* Things to do:
1. Translate this sentence from the excerpt on the High Fantasy solo adventures into Spanish: "They show that an 'interactive novel' approach to solo adventures is more than workable — it’s the best way to write them."
2. Output the part of the excerpt on the High Fantasy solo adventures between "In the December" and "of the iceberg.", inclusive, word for word.
3. Pick up the excerpt on the High Fantasy solo adventures at its last sentence and keep writing from there.

* Excerpt:
.....
In the December 1982 edition of Dragon (Issue #68), Robert Plamondon thought the concept of solo adventures introduced in the second edition of the game "works very well indeed." He concluded, "I was impressed by all the High Fantasy solos, and have played each of them more than once (with wildly different results each time). They show that an 'interactive novel' approach to solo adventures is more than workable — it’s the best way to write them. With luck, these will be just the tip of the iceberg.
.....
* Source data:
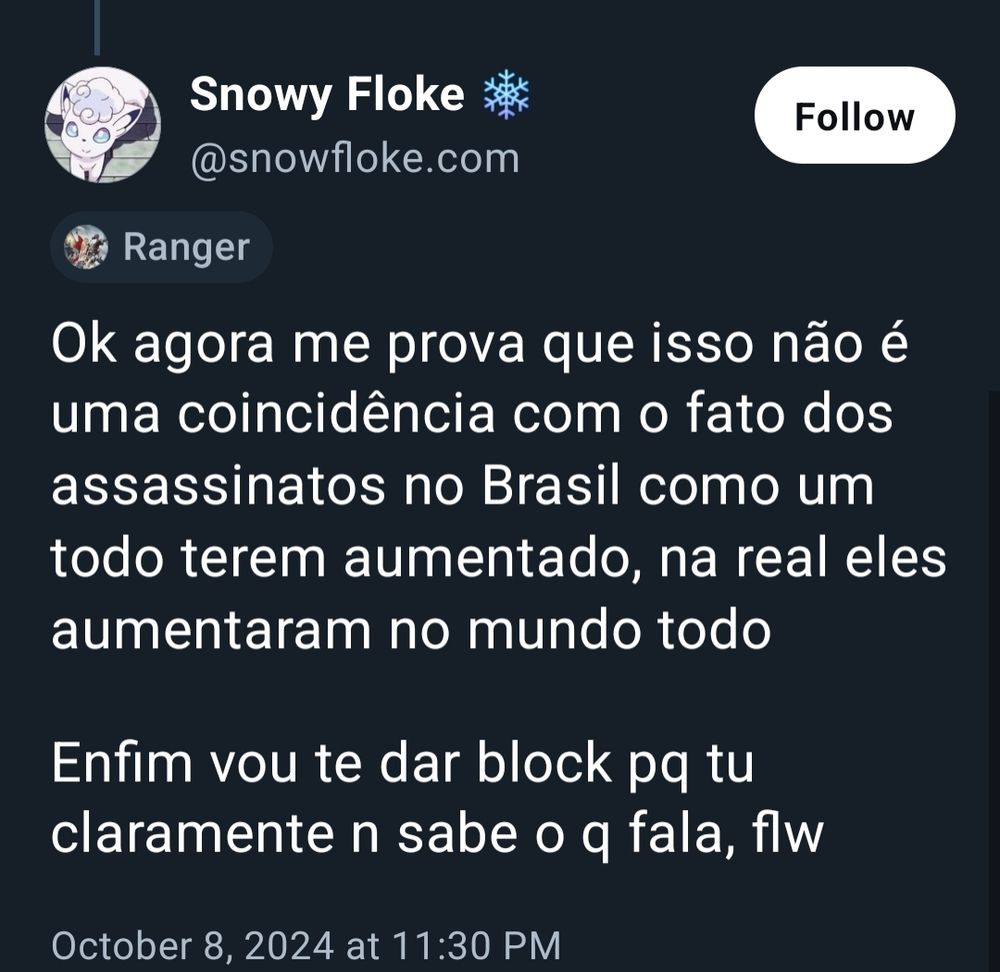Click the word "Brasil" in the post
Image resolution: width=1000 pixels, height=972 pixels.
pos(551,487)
.....
* Results for the exercise:
1. Demuestran que un enfoque de "novela interactiva" para las aventuras en solitario es más que viable: es la mejor manera de escribirlas.

2.
In the December 1982 edition of Dragon (Issue #68), Robert Plamondon thought the concept of solo adventures introduced in the second edition of the game "works very well indeed." He concluded, "I was impressed by all the High Fantasy solos, and have played each of them more than once (with wildly different results each time). They show that an 'interactive novel' approach to solo adventures is more than workable — it’s the best way to write them. With luck, these will be just the tip of the iceberg.

3.
In his 1990 book The Complete Guide to Role-Playing Games, game critic Rick Swan warned readers "Don't go out of your way [to find it]. Although the game has noble intentions as a simpler alternative to D&D, High Fantasy is dismal — hopelessly derivative, awkwardly written, and virtually unplayable." Swan concluded by giving the game a very poor rating of 1.5 out of 4, saying, "Oddly enough the book concludes with one of the best solitaire adventures I've ever seen — a clever, challenging scenario that rivals the best of the Tunnels & Trolls solos. Fortunately it can be adapted to other fantasy systems without too much trouble."

In his 1991 book Heroic Worlds: A History and Guide to Role-Playing Games, Lawrence Schick thought the system had "unremarkable rules" but was "notable for the high quality of its scenarios".